Aldborough Castle was a medieval earthwork fortification located in Aldborough, North Yorkshire. The remains of the structure, primarily a circular mound known as Studforth Hill, are situated within the boundaries of the former Roman town of Isurium Brigantum.

== Origins ==
A royal charter from around 1115 mentions a castello de Aldeburgo granted to the monks of St. Martin of Albemarle. However, this may refer instead to Skipsea Castle, as there is no archaeological or documentary evidence of a substantial stone structure at Aldborough. The remains are interpreted as a timber motte or ringwork castle likely dating from the late 11th or early 12th century.

== Decline and abandonment ==
Following the return of the estate to the Crown, there are no further references to fortification or occupation at the site. Archaeological assessments indicate the absence of masonry, and only earthworks remain.
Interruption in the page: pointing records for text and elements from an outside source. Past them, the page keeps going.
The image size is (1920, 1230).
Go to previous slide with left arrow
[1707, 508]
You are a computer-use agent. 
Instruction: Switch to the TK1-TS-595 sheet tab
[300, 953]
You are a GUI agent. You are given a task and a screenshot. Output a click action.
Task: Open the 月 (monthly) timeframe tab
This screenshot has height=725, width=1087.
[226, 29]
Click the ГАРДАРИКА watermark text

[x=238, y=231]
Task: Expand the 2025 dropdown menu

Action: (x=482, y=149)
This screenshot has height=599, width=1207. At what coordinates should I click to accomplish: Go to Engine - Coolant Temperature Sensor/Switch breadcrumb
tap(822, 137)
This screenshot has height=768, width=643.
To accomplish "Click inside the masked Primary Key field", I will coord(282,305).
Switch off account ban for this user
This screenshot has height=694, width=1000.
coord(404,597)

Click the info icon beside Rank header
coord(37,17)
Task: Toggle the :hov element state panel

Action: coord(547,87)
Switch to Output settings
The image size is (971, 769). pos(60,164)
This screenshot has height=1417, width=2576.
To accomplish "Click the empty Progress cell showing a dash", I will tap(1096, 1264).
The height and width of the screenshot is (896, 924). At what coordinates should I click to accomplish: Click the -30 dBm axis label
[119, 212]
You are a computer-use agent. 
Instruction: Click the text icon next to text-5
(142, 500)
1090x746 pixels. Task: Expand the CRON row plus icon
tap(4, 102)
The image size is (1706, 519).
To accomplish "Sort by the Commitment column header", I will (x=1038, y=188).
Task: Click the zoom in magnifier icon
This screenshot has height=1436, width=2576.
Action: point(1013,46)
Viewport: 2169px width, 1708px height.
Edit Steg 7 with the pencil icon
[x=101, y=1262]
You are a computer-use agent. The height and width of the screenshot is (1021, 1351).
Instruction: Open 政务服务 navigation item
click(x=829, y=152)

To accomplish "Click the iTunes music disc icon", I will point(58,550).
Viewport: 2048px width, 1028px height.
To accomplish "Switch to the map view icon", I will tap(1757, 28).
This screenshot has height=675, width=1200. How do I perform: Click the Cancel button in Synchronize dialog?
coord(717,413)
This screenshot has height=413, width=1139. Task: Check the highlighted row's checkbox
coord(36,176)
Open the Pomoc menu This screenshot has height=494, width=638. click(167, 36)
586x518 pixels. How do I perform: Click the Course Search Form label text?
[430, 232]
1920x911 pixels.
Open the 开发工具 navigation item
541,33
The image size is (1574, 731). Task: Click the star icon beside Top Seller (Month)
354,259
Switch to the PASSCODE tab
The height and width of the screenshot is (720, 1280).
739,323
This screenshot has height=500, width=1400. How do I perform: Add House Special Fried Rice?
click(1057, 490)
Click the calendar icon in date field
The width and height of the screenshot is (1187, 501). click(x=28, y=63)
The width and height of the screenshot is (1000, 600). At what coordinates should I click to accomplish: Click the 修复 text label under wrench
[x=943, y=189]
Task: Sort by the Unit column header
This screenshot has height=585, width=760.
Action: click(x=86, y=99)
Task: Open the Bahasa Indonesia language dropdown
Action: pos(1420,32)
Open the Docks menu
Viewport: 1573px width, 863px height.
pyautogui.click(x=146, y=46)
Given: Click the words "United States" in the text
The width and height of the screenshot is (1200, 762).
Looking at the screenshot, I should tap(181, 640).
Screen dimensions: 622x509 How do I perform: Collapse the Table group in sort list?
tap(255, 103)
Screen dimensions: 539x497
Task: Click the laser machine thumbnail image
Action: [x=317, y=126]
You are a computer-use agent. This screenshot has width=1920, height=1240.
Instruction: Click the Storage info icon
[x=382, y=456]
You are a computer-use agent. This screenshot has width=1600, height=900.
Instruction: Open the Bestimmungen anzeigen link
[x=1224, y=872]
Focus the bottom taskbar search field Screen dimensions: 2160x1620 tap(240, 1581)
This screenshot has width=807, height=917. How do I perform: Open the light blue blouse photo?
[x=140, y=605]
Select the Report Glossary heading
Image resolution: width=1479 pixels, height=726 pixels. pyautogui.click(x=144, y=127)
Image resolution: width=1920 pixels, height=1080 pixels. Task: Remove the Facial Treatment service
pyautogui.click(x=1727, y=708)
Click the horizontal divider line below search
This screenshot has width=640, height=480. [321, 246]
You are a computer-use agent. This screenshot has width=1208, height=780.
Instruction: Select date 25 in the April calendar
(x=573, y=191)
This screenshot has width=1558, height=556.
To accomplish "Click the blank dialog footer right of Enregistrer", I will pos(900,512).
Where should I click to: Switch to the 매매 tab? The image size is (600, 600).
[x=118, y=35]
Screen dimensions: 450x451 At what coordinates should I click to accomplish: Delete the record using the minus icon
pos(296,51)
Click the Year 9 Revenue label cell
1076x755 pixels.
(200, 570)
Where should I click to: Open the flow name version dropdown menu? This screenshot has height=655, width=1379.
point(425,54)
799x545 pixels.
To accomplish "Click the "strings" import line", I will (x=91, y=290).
During the Second World War; in February of 1944, an RCAF Lancaster bomber crash landed on the hill after it caught fire during a training flight. The entire aircrew perished.

== Earthworks ==
The surviving remains consist of a circular mound known as Studforth Hill, measuring approximately 61 metres in diameter and surrounded by a scarp. It is classified as either a motte or a ringwork. The site lies just outside the southern boundary of the former Roman town. The modern Ordnance Survey grid reference is SE 4065 6670.

== Roman context ==
The earthwork was constructed within the area of the Roman town of Isurium Brigantum, which served as the administrative centre of the Brigantes tribe during the Roman period. Archaeological evidence indicates the presence of a Roman amphitheatre near Studforth Hill, suggesting that the Norman fortification may have reused part of the earlier Roman landscape.